Vielleicht sollten wir kurz sagen, was es war. Also zum Beginn der Pandemie, als alle so, oh Gott, was können wir denn jetzt tun, war es ja eine dieser Initiativen, so einen offenen Hackathon zu machen, also eine Veranstaltung, wo technikbegeisterte Leute oder gar nicht primär Technik, aber generell lösungsorientiert über, okay Pandemie, vor welchen Herausforderungen stehen wir denn jetzt, was können wir denn jetzt hier für Lösungen finden? Da ist teilweise viel Software erstellt worden, andere Projekte, ich weiß gar nicht, wie breitbandig es war.
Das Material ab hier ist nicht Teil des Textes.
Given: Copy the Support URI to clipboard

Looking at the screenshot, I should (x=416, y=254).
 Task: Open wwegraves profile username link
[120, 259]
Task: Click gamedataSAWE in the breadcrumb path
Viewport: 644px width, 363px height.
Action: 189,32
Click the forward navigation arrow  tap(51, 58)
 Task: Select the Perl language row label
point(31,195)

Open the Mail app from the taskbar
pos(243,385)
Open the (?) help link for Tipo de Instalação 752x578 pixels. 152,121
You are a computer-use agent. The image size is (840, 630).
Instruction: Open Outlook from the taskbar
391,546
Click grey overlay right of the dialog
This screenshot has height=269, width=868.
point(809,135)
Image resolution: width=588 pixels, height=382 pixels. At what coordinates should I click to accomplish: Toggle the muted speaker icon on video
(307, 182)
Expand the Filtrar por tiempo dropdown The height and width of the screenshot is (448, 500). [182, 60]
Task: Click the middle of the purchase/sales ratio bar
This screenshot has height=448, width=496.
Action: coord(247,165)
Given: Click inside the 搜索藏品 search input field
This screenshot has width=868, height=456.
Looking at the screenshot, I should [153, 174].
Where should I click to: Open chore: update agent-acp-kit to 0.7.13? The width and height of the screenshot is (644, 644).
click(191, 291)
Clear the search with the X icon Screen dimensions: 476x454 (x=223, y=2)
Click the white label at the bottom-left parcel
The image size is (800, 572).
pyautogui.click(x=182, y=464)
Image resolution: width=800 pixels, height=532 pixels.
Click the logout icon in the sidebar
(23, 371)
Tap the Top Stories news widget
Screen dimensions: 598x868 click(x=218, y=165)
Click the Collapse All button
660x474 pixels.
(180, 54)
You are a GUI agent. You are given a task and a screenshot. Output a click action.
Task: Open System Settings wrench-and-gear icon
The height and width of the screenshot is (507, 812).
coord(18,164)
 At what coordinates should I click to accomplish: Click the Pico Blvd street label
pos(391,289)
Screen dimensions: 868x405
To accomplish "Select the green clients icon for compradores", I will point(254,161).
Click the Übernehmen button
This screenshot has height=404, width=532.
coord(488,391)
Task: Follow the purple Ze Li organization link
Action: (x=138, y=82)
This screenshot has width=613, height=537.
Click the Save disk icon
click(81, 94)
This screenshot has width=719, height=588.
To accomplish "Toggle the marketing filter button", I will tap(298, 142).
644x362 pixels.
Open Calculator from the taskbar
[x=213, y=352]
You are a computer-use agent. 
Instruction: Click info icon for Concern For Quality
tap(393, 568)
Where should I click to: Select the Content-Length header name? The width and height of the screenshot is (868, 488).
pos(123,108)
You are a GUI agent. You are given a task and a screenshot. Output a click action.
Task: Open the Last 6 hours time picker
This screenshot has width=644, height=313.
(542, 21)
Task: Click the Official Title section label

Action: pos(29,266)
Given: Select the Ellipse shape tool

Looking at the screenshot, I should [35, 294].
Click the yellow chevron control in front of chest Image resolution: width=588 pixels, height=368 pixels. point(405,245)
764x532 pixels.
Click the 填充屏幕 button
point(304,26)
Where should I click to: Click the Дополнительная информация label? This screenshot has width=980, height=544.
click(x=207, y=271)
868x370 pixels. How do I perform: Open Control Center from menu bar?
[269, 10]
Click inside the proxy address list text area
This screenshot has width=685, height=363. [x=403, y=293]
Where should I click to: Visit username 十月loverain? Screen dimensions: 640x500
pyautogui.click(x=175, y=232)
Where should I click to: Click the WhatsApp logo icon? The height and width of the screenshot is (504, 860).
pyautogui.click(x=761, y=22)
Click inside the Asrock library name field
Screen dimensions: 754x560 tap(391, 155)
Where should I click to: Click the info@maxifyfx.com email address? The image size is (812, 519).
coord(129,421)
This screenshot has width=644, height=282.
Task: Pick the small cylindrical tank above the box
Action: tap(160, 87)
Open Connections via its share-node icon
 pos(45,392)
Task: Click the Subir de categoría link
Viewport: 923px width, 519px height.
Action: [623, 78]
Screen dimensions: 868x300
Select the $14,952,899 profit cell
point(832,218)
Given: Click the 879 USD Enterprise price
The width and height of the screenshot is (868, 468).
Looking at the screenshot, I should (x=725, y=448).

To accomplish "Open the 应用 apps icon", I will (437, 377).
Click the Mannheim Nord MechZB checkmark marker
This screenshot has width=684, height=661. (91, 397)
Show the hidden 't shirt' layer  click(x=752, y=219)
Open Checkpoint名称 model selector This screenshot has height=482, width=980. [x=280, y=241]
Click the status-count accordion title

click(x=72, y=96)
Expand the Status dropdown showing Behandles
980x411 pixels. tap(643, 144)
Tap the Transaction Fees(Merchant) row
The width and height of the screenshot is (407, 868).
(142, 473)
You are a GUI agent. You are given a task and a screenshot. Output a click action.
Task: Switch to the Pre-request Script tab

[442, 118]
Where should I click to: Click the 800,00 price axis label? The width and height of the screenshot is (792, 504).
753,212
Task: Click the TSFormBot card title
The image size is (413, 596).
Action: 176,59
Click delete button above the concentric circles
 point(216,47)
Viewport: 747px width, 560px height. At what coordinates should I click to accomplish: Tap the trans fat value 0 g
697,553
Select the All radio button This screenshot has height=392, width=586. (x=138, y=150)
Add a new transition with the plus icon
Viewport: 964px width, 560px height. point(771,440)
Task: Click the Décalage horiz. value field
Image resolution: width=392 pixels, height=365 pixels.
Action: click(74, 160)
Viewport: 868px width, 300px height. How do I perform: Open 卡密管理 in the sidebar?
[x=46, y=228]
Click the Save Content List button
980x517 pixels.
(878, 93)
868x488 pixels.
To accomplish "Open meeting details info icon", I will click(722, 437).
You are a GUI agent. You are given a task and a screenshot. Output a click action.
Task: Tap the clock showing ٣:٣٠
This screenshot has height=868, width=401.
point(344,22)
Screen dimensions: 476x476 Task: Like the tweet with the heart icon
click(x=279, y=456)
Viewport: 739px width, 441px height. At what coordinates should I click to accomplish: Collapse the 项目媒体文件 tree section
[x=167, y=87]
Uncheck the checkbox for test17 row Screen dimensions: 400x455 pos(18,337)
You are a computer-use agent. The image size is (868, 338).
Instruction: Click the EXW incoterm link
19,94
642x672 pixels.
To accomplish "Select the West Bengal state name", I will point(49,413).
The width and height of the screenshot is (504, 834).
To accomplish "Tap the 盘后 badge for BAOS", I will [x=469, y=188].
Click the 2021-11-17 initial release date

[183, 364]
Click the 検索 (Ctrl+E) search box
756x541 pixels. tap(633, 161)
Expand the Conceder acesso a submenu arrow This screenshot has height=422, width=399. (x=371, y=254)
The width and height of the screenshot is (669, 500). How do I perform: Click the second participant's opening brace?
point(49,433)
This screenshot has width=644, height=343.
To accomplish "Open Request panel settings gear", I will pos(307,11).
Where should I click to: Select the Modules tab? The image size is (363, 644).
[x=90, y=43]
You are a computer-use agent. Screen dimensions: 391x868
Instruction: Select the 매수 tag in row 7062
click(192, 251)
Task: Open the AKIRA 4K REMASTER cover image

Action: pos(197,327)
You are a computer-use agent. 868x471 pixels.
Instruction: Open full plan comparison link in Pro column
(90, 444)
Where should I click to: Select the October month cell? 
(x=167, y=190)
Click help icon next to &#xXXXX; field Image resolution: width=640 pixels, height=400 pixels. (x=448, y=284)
Und das Ganze wurde auch binnen kürzester Zeit auf die Beine gestellt. Unter anderem auch mit der Hilfe des Prototype-Funds, was ja auch schon so ein Projekt war, was, sagen wir mal, genau mit solchen Strukturen dann auch schon experimentiert hat unter staatlicher Unterstützung. Ist schon so ein kleines Innovationspflänzchen gewesen, was schon da war, was in dem Moment ganz gut gepasst hat, so dass es dann, ich weiß gar nicht, wie schnell kam das zustande, innerhalb von wenigen Wochen.
Vier bis sechs Wochen, also das war eine erste Idee und dann sind sehr schnell die relevanten Akteure haben sich zusammengefunden und haben gesagt, wir machen das, wir finden das toll, wir setzen das um. Es gab die Finanzierung aus dem BMBF, aus dem BMWI und dann ist das einfach losgelaufen. Also das war tatsächlich auch im Nachgang, gerade wenn Sie mit den Organisatoren sprechen, die sind da immer noch, die reflektieren das und denken, wir hätten das nicht gedacht, dass wir das so schnell auf die Beine stellen. Aber letztendlich hatte das eben genau dieses, das war so ganz agil, kam ja auch aus der IT-Szene, so Hackathon, Sie sprachen das gerade schon an, so wir machen einfach mal was. So wir gucken einfach mal, was passiert. Und unsere Gesellschaft befand sich zu dem Zeitpunkt in einer Situation, wo wir alle das Gefühl hatten, wir müssen jetzt was tun.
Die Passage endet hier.